First stop was the Abbey of Gethsemane where Thomas Merton lived most of his life as a Trappist Monk. I had never been to the Abbey, but had read so much about it I had always wanted to go. And, here we were on our way there today. It’s situated in the hills of Kentucky and well off the main roads. So, you must know, along the way we took a wrong turn and saw even more of the back roads of Kentucky. If ever you wanted to get lost in a beautiful place, get lost in the back roads of Kentucky. Emerald green grass and ripening corn and beans covered the hills and valleys. Small farms with geese in ponds and horses in paddocks dotted the roads. Some of the roads were so narrow we had to almost pull off in the ditch to allow some farm machinery to pass us. It felt like we were traveling back in time – into the back woods of Kentucky where the deer and bird song are common and expected. Indeed, we saw several deer, and heard the birds and the crickets as if someone had turned the volume up.

Finally we found the Abbey of Gethsemane and made our way to the welcome center. We watched the film that informed us about the Monk’s daily routine. Prayer, labor, and leisure are the three staples of a monk’s life. Interspersed throughout the day are various periods of prayer and at 12:15 the Monks would gather in the chapel for Sext. Anyone who wished was invited to join them. We definitely wanted to do that!

We made our purchases at the gift shop and walked in silence to the chapel. I did stop along the way to take some pictures. The chapel was stark, but simply beautiful. The monastery was established in 1848, but the chapel had been renovated in 1967 to reflect the changes that came about as a result of Vatican II. Interestingly, the monastic tradition of antiphonal seating was maintained in the renovation.

At 12:15 exactly the Monks who had gathered stood in their stalls and began to sing the psalms for the day. Their slow chanting, all male voices, and the resounding brick of the building made for a moving experience. I couldn’t always make out the words, but the phrase I captured and will remember is, “O Lord, my soul longs for you like a watchman waits for the dawn.” It was truly beautiful and I found myself feeling the vibration of their chanting all the way down to my toes.

After sharing prayer with the monks we went on our way to the next point of interest. Not far down the road was the birthplace of Abraham Lincoln. We stopped at the one room log cabin where his family lived when he was 2 to 6 years old. Then we went on to the actual place where he was born. The monument that stands in the place houses a one room log cabin believed to have been the actual house where he was born.

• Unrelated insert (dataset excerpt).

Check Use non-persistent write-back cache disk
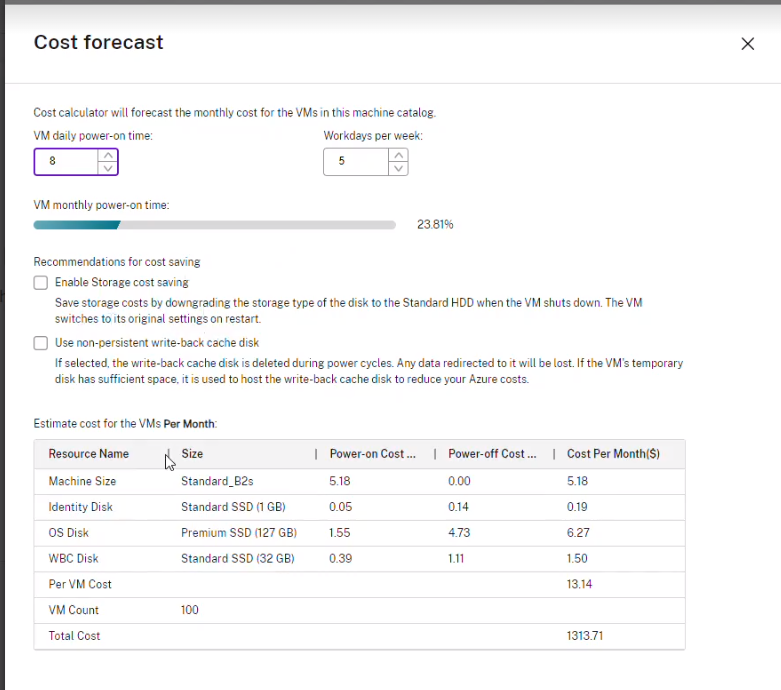 41,343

In 2009, however, it was scientifically determined that the cabin only dated back to 1849 and Lincoln was born in 1809. It still is a typical log cabin of the era and it still gives the modern person a sense of what life in the early 1800’s in Kentucky was like. I think my bathroom may be about as big as that cabin! Seriously.

While traveling on to the next point of interest we gained back that hour we lost last week. In Kentucky they ask “Are they on slow time, or fast?” “Slow time” is Central time and is an hour earlier than “fast time” or Eastern Time. We laughed as we heard that little colloquialism.

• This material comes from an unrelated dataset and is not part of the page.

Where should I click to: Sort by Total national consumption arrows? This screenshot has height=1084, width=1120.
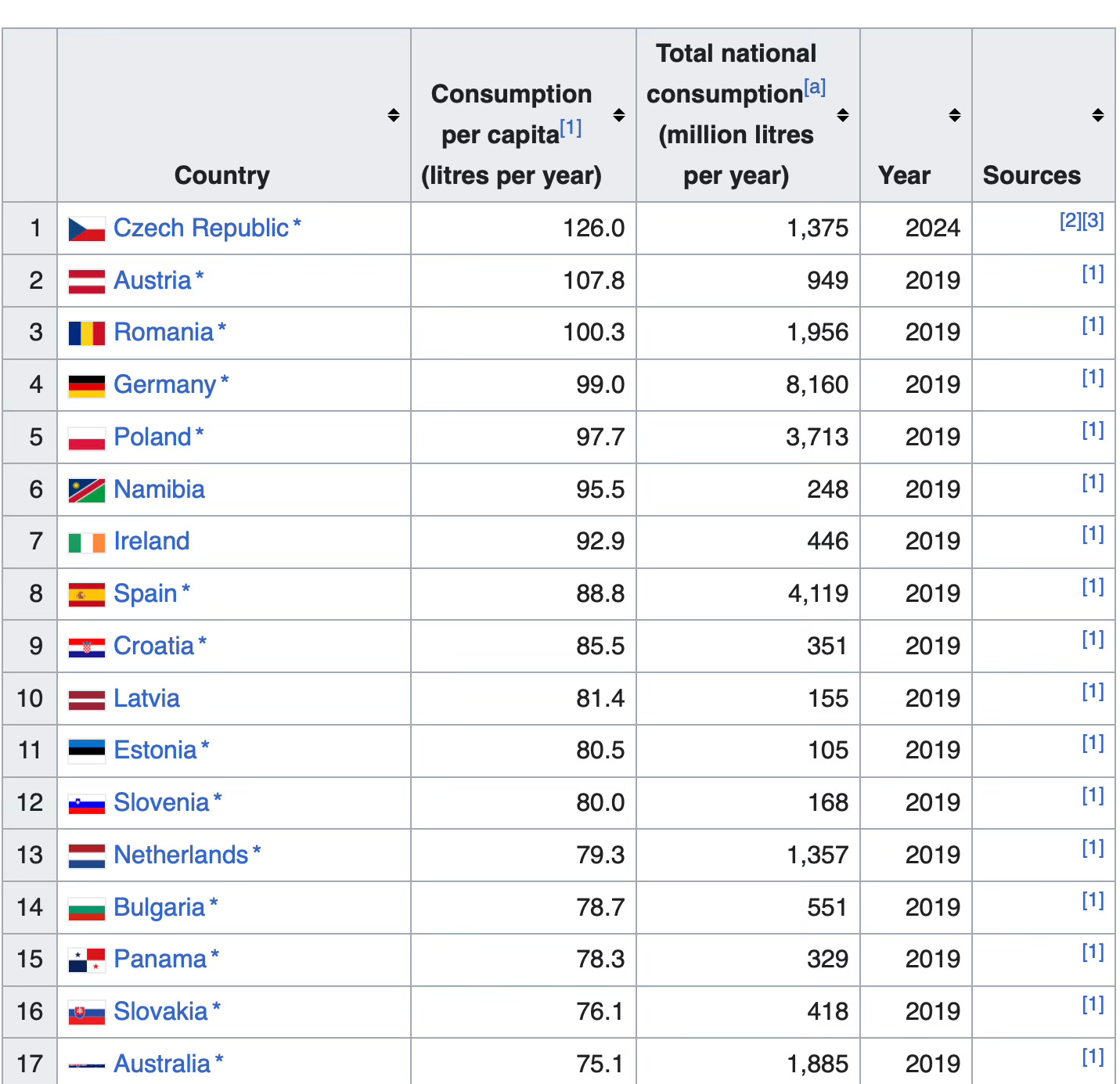point(843,115)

Mammoth Caves National Park lured us into its central Kentucky location and we found the Visitor Center. Mammoth boasts the largest system of caves in the world and we found the largest number of people in one place we had seen since the Air Museum in Dayton. We walked the museum and watched the informative film about the discovery and history of the caves. One statement in the film caught my attention: “Exploration is at the heart of the human experience.” I couldn’t help but think about our travels, this trip and all the exploring we are doing. Interesting to consider this journey we are on is at the heart of the human experience. Truly, it is exciting to think that one step into the unknown can yield so much in terms of possibilities; and sad to think of missed opportunities simply because fear inhibits exploration. Yet, we found most of the tours were already full today and since we had just been in Lehman Caves in the Great Basin last year, we elected to move on.

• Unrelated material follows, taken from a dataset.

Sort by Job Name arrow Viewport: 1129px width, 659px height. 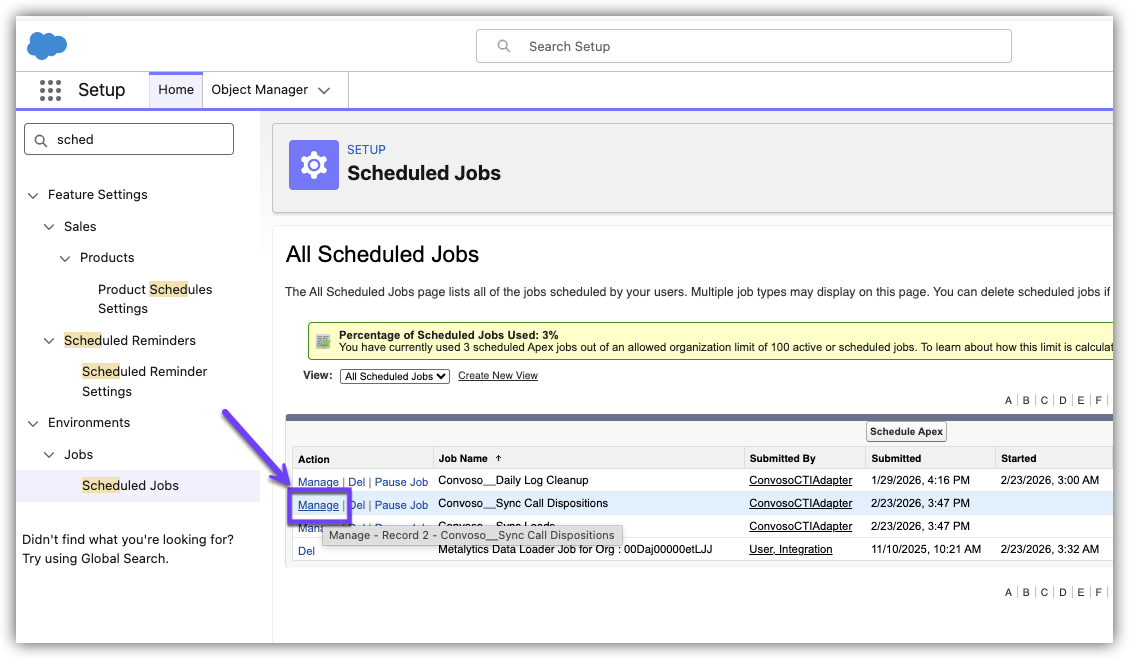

We had two and a half hours of driving to go before finding our place for the week in Canton, Kentucky. We rolled in with only 15 minutes to spare before the office closed, checked out our keys and started to relax. We have a little condo for the week that sits right on the Cumberland River off highway 68. It’s a small complex, off the main road, with everything you could dream about. A river front you can see from the screened in porch; birds and crickets chirping; squirrels frolicking; and the setting sun pulling the shades on a beautiful day in Kentucky.

We saw several places; we stopped to pray; and we arrived at peace. I look forward to the week here.

Pictures were hard to get to this point. The internet here seems to be affected by the relaxing pace.